» **Exercise input**

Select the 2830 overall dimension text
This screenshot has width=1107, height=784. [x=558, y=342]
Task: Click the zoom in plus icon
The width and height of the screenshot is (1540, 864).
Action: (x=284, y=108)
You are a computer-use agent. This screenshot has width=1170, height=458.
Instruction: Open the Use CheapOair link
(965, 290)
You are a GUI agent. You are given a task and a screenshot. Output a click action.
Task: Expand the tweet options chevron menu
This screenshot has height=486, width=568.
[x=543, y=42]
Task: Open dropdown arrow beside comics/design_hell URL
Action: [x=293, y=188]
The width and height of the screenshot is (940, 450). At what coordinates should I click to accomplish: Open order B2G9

==

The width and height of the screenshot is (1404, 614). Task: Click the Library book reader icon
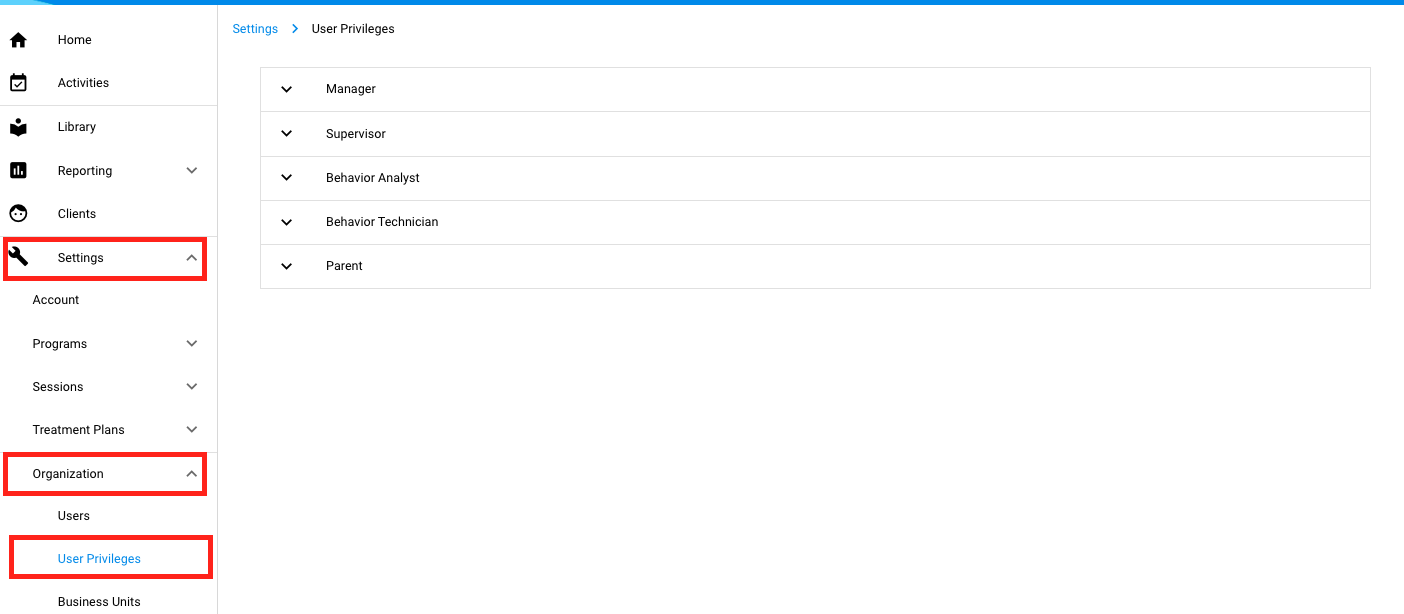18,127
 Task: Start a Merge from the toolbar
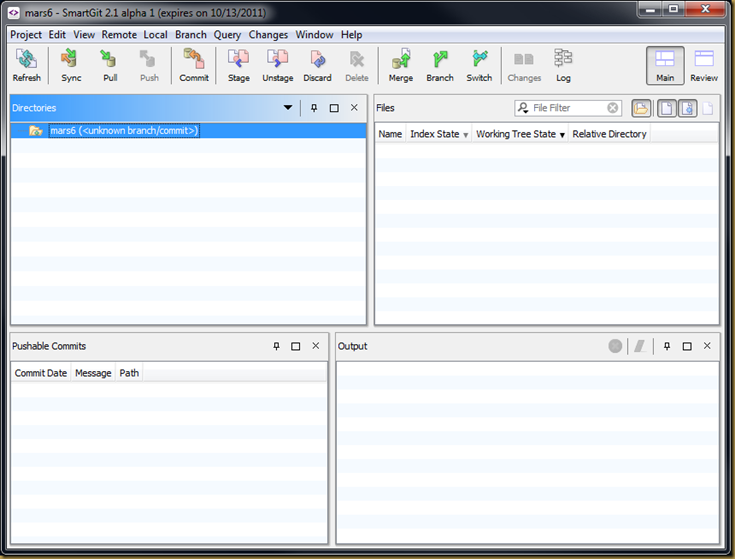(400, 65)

--

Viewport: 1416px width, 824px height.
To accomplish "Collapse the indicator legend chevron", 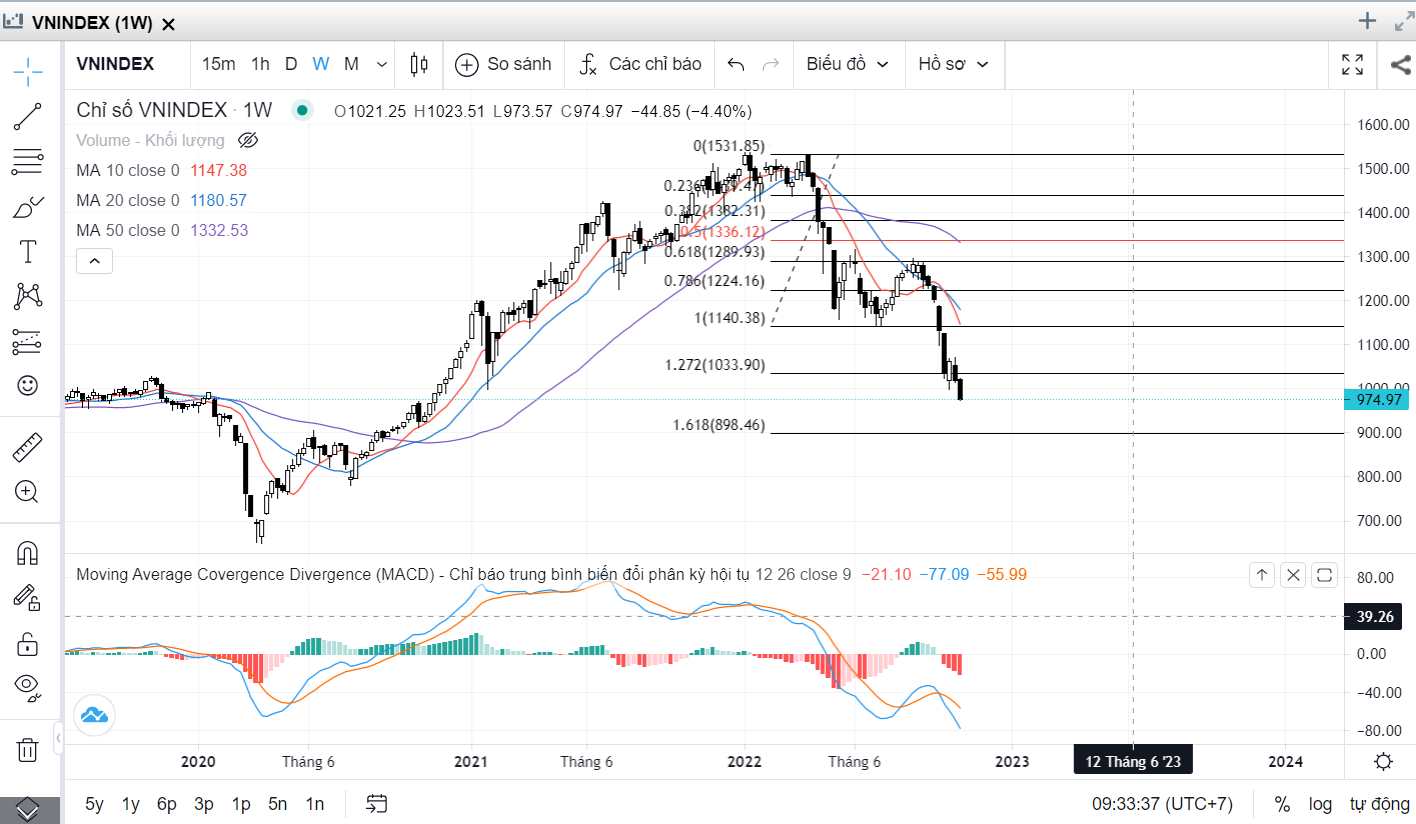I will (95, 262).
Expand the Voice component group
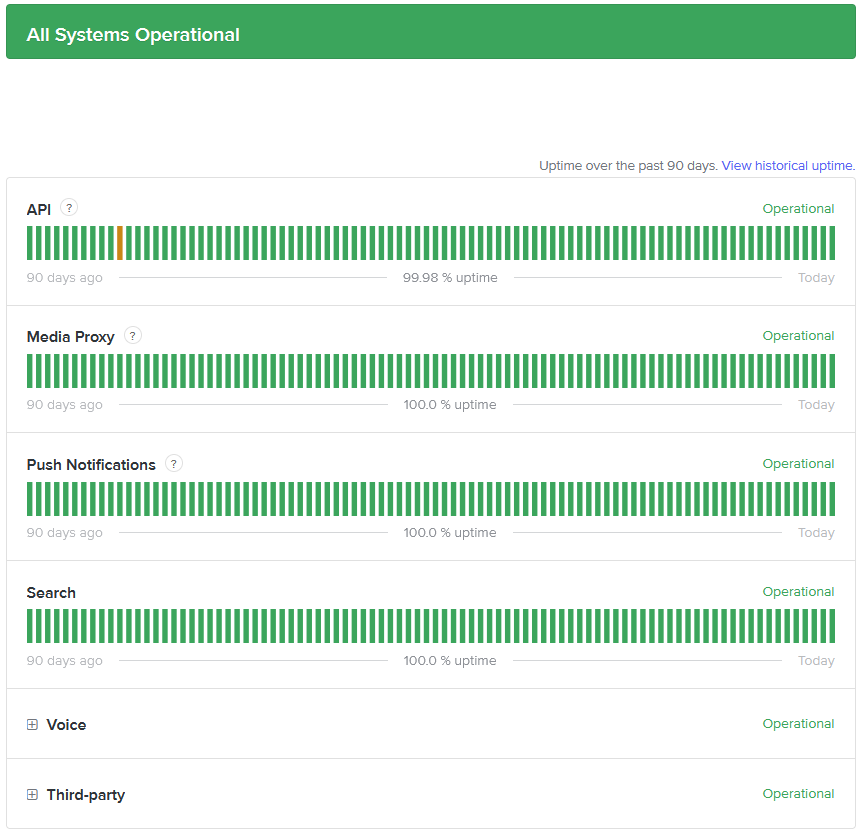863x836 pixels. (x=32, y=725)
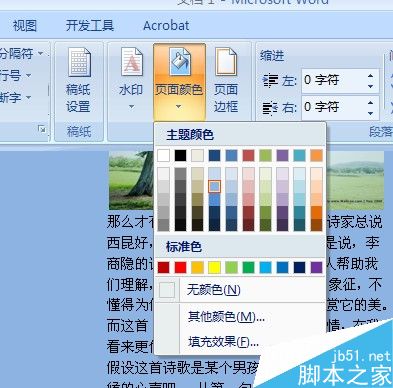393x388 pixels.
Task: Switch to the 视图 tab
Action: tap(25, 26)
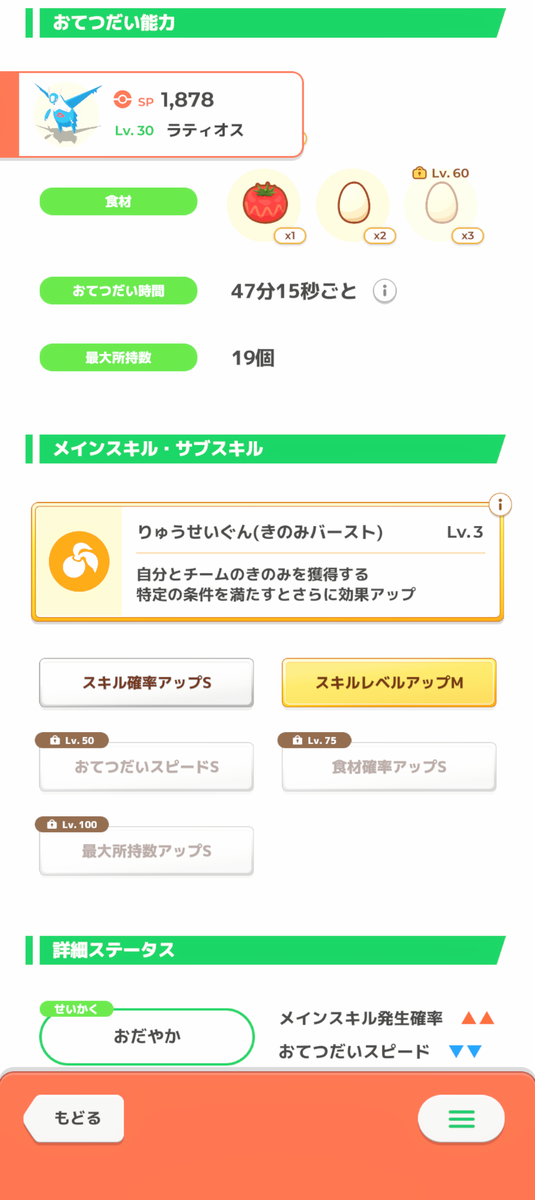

» **Task prompt**
Bring together each line above where the string "agent" turns up.

» **Answer to this problem**
You are a computer-use agent. This screenshot has width=1170, height=458.
You are a GUI agent. You are given a task and a screenshot. Output a click action.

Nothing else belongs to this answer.